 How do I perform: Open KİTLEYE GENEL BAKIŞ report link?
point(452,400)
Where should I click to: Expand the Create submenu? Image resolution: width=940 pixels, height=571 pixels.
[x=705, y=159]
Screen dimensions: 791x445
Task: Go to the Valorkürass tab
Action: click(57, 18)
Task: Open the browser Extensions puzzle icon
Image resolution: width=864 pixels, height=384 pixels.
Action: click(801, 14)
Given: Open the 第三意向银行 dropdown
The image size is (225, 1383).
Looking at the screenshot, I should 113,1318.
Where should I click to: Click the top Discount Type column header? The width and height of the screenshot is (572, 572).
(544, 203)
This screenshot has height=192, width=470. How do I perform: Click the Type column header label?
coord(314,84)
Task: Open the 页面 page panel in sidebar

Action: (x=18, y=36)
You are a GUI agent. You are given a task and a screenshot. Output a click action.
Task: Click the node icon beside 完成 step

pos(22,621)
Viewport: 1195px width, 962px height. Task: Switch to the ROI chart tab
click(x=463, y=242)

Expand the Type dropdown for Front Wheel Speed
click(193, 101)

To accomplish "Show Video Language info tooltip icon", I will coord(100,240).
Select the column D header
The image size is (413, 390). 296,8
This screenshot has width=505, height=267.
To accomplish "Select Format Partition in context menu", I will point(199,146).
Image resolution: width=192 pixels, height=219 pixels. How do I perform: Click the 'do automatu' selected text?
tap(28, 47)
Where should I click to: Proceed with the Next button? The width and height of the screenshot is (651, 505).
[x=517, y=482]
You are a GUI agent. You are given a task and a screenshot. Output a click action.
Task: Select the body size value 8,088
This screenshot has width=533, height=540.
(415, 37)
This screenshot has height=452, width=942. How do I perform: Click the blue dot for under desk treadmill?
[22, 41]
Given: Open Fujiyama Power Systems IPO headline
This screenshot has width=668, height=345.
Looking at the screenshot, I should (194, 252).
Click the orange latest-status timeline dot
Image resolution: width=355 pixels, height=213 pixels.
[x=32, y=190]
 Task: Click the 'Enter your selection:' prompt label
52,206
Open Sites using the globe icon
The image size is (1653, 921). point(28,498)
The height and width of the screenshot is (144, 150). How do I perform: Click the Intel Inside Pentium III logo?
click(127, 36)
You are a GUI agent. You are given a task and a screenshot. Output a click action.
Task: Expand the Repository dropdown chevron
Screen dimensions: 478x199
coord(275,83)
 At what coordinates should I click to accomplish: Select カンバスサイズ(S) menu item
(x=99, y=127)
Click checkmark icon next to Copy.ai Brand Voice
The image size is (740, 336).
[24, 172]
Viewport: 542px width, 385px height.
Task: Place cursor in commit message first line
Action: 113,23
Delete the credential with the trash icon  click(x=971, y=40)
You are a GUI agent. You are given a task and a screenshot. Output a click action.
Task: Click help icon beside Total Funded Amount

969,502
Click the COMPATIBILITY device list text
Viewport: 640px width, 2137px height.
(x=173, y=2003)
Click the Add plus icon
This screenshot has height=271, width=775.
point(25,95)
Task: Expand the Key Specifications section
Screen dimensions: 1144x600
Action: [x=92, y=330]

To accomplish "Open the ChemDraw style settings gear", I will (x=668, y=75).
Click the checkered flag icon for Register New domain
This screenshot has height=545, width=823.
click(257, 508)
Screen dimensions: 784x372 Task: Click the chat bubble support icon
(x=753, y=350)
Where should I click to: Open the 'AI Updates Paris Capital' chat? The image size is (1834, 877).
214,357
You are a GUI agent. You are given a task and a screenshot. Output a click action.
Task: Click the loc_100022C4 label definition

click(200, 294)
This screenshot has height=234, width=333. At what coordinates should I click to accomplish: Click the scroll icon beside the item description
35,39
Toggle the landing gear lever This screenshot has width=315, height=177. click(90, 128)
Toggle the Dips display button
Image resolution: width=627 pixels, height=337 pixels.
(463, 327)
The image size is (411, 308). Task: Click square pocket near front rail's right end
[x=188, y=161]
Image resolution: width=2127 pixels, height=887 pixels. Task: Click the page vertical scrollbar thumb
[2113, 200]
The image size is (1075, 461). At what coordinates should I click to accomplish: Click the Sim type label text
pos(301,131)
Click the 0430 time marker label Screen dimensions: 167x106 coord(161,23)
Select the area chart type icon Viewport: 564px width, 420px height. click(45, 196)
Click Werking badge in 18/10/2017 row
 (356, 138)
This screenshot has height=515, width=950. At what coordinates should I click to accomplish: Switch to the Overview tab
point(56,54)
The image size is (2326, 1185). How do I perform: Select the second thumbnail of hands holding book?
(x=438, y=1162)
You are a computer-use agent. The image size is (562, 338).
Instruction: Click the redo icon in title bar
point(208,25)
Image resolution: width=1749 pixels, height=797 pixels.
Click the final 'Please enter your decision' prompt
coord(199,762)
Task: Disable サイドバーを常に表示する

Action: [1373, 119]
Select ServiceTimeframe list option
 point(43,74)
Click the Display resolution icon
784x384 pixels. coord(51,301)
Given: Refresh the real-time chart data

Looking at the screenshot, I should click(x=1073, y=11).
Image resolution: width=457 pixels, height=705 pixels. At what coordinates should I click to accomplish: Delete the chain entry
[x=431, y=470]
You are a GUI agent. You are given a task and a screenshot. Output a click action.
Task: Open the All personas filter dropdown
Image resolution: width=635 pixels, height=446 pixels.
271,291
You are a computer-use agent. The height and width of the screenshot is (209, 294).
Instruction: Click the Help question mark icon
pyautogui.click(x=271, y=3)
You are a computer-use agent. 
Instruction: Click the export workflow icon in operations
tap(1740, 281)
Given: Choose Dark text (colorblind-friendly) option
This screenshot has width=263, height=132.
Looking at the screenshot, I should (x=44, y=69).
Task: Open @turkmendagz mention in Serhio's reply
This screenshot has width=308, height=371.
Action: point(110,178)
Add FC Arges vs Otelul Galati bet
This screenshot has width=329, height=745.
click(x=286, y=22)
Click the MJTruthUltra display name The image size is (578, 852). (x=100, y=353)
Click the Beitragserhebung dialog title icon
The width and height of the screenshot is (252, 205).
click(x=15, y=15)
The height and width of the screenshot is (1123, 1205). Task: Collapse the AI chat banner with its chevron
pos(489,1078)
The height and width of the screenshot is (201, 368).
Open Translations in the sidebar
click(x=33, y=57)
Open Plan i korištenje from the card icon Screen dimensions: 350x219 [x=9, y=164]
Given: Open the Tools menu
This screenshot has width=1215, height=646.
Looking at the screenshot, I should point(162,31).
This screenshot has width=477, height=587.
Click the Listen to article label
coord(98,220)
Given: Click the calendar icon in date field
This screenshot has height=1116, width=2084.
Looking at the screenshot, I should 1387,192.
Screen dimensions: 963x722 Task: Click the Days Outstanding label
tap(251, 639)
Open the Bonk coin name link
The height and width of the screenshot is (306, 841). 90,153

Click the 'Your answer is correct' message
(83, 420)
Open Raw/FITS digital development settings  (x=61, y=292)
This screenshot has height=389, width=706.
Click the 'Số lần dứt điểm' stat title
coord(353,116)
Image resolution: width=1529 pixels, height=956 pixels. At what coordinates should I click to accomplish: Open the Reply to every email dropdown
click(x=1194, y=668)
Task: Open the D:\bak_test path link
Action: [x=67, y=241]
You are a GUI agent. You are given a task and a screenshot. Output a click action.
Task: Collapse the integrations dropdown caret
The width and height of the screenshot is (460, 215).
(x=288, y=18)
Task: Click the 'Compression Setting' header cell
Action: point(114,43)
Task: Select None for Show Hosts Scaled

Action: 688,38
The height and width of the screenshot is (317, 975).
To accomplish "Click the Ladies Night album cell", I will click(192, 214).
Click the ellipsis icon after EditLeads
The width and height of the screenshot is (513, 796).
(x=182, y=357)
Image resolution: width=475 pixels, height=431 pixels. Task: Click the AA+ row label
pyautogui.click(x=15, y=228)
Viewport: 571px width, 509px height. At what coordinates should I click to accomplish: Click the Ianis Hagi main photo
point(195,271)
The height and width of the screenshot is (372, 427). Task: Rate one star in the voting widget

#### AUFGABENSTELLUNG
Kannst du im Material alles von „Image resolution: width=1749“ bis hinunter zu „784x384 pixels. coord(51,301)“ aktualisieren, indem du „list option“ durch „menu entry“ ersetzt und alles Übrige unverändert wiedergibst?

#### LÖSUNG ZUR AUFGABE
Image resolution: width=1749 pixels, height=797 pixels.
Click the final 'Please enter your decision' prompt
coord(199,762)
Task: Disable サイドバーを常に表示する

Action: [1373, 119]
Select ServiceTimeframe menu entry
 point(43,74)
Click the Display resolution icon
784x384 pixels. coord(51,301)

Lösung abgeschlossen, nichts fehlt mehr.